La mañana del viernes 16 de agosto me desperté sin internet y prendí, por eso, el televisor. Poco después de las noticias sobre los crímenes de la jornada y los choques en las rutas, el señor Nelson Castro, en un editorial, invocó su condición de médico para diagnosticar a la señora Fernández y decir que “sus médicos están preocupados” (como si acabaran de desayunar juntos). La señora Fernández, dijo el señor Castro, padecería de “sindrome de Hubris” (la palabra que designa a esa falta moral es griega, y se translitera como Hibris, pero la televisión decía Hubris).
Yo nunca había escuchado nada sobre tal síndrome, pero como la medicina inventa enfermedades según se van patentando medicamentos (hace muy pocos días supe que existía una rarísima “encefalitis de Hashimoto”, “descubierta” en 1966 y que hasta 2005 había registrado apenas 200 casos), me dediqué a investigar el punto. Todo lo que encontré fueron referencias a los dichos del señor Castro e, hilando más atrás, a unas notas periodísticas en medios españoles que databan de 2012 y un artículo “científico” de David Owen y Jonathan Davidson de 2009.
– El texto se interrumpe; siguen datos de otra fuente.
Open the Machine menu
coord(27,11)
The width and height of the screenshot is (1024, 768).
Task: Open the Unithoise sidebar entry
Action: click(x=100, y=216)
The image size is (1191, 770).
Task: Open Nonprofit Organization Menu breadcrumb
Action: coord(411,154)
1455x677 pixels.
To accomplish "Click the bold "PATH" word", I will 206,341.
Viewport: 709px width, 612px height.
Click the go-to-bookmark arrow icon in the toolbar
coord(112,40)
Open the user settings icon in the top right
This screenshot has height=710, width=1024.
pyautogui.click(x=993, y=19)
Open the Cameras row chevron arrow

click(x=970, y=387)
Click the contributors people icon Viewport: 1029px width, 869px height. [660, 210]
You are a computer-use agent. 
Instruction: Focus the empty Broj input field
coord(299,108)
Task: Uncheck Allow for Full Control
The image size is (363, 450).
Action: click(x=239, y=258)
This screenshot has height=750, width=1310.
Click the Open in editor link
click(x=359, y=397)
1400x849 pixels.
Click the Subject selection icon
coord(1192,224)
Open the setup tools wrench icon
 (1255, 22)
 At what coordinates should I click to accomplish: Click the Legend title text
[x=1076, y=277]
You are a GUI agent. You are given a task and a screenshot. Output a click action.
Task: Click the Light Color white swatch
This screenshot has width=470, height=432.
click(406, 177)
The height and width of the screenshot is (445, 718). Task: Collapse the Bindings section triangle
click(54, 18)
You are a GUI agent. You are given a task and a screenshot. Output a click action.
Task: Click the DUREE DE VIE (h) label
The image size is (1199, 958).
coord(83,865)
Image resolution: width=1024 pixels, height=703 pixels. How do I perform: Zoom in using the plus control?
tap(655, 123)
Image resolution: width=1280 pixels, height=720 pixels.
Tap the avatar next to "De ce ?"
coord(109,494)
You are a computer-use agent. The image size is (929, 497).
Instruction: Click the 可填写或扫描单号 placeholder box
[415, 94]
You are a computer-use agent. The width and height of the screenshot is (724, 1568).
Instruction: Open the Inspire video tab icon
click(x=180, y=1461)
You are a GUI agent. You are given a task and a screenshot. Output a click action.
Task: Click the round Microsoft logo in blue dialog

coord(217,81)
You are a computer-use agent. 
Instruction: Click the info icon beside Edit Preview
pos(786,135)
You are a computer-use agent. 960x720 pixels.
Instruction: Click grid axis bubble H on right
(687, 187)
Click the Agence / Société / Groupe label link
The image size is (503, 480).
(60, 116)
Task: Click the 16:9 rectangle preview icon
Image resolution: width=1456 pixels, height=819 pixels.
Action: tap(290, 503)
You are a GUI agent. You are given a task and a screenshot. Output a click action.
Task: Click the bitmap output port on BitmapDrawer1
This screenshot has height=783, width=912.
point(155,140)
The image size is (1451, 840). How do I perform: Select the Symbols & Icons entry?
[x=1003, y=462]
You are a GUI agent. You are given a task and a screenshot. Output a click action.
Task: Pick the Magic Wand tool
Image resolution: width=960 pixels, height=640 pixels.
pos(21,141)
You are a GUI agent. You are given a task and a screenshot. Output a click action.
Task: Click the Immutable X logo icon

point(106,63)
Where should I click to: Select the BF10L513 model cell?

La descripción del síndrome propuesta por el señor Castro coincidía aproximadamente (la aproximación es la ley del juego de bochas, y también del comentario televisivo) con la paranoia, tal como la describieron Johann Christian Heinroth (que inventó la palabra), el presidente Schreber (que la padeció), Sigmund Freud, Jacques Lacan, Salvador Dalí, Theodor Adorno, Elías Canetti y Gilles Deleuze (entre los más grandes teóricos del fenómeno paranoico). Yo he leído y he enseñado a todos ellos, de modo que reconocí de inmediato aquello de lo que el señor Castro hablaba y que adscribía a una “salud emocional” (noción bastante repugnante).
Mientras desgranaba la sintomatología del síndrome, el señor Castro se frotaba los dedos de las manos entrelazadas, con una fruición que me dio un poco de asco. Era como si esa encarnación de Mr. Burns hubiera encontrado cierta felicidad malsana en una designación cientificista que ofende a la inteligencia al pretender ignorar el largo y paciente trabajo de la filosofía y del psicoanálisis para comprender (y eventualmente tratar) los desacomodos entre lo real y lo imaginario.
Sí, el paranoico se coloca en el lugar del Unico, el resto último de una humanidad desaparecida y desfalleciente. Sí, la paranoia es una enfermedad del poder. ¿Pero por qué elegía el señor Castro decirla como “entidad médica” y no como el fundamento de la comunidad humana?
Cualquiera que ha estado en el lugar del descalificado sabe que la pseudociencia es el recurso más a mano para que todos nos quedemos tranquilos: “La homosexualidad es una enfermedad” (¡un síndrome!), se dijo durante mucho tiempo.
El señor Castro se hundió en las aguas heladas del discurso paranoico al ponerse en el lugar del Unico (mirando a los ojos a la soberanía), el que sobrevive al desmoronamiento de la especie. Eso es la Hubris.